Choroideremia is a serious eye condition that can significantly affect a person's sight. It's characterised by a progressive loss of sight and it has many similarities with retinitis pigmentosa. What causes choroideremia and how can it affect you? Find out in this article.
What is Choroideremia?
It's a rare hereditary eye condition, affecting 1 out of 50,000 to 100,000 people. It affects mainly men and, while women can also be carriers, it usually doesn't have a significant impact on their health.
Choroideremia affects diverse eye parts involved in the transmission of the light into the eye and makes them deteriorate over time. These are the choroid, the photoreceptors and the retinal pigment epithelium. It is a progressive condition, but the rate at which it develops varies from person to person. It can eventually lead to blindness.
Since it closely resembles retinitis pigmentosa in its early stages, choroideremia is often difficult to detect and often misdiagnosed. As it is a hereditary condition, genetic testing is usually required to make an effective diagnosis.
What are the symptoms of Choroideremia?
There are a number of symptoms that can indicate you have choroideremia, so proper diagnosis by a specialist is always advised. Those symptoms include:
- Night blindness or difficulty to see in the dark; this is usually the first symptom to appear and can normally be experienced in childhood.
- Loss of peripheral vision that can develop into tunnel vision.
- Loss of central vision in more advanced stages of the condition.
This condition inevitably leads to blindness as it progresses through the life of the patient. This normally occurs in late adulthood, but the speed at which it occurs can vary.
What causes choroideremia?
Choroideremia is caused by mutations in the CHM gene. It is inherited in an X-linked recessive pattern. This means that:
A man with a mutated gene will have the condition and pass this gene to his daughters, but not to his sons. His daughters will become carriers of the condition, but won't develop it unless they also inherit a mutated gene from their mother. Even in these cases, women are usually not significantly affected by the condition.

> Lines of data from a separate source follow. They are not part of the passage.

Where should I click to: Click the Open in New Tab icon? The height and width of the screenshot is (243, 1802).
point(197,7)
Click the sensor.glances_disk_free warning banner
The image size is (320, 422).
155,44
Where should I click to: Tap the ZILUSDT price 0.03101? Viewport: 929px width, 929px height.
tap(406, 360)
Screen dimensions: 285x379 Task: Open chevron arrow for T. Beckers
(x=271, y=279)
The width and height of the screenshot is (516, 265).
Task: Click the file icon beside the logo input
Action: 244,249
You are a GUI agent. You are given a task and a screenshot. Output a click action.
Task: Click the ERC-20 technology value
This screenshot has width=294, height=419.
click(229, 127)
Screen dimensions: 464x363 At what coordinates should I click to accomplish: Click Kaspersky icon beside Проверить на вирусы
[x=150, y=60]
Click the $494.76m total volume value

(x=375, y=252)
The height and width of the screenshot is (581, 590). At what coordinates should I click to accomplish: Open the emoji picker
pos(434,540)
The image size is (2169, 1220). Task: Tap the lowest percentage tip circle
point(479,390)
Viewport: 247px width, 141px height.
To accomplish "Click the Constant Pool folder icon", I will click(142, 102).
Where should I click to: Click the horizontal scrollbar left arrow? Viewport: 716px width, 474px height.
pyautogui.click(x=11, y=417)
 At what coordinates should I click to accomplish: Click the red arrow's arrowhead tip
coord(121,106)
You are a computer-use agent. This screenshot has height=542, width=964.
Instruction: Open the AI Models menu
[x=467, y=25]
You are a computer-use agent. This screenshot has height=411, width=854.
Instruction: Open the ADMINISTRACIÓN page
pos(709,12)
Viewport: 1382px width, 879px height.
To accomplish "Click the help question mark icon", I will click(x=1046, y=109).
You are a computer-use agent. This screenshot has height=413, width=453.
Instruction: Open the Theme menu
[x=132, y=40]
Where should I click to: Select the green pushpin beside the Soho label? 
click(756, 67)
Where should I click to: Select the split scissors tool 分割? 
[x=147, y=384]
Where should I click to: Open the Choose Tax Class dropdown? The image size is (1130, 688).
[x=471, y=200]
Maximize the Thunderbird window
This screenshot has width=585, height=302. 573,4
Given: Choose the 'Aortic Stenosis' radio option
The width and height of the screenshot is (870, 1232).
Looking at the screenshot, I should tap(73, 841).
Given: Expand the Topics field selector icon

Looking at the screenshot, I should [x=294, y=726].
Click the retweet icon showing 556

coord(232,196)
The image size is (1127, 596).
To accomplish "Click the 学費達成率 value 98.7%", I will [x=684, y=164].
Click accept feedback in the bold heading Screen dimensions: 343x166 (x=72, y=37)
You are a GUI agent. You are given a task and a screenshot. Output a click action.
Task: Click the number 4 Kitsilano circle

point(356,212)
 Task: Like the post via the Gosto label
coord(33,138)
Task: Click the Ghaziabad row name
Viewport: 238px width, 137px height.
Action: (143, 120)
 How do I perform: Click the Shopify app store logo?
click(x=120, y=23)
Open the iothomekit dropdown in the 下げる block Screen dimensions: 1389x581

Men only need one to have one mutated copy of the gene to develop the condition, so this will depend on whether they inherit a mutated X chromosome or a healthy X chromosome from their mother. This is why choroideremia appears more frequently in men.
Is there treatment for choroideremia?
While there is no cure for choroideremia, gene therapy has been recently showing positive results when it comes to stopping the progress of the condition. The effectiveness of other therapies is also being tested and there is optimism that a cure might be found.
In the meantime, there are different tools that can help you make it easier to live with choroideremia:
- Magnifiers: This condition causes a progressive and significant vision loss, which is why the use of magnifiers can be very handy in order to perform daily tasks with as little effort as possible. Even in the more advanced stages of the condition, there are plenty of powerful magnifiers that can help you make the most of your remaining sight, such as video magnifiers.
- Sunglasses: Excessive sun exposure can accelerate the progression of this condition, so protecting your eyes from the sun by using high quality sunglasses with 100% UV protection can also help.
If you smoke, quitting is also recommended, as it's usually been identified as a major risk factor for diverse eye conditions.
Adapting to this lifestyle can be challenging, and counselling might be helpful. If one of your loved ones is affected by choroideremia, supporting them and being there for them as they adapt might be the best way to help them.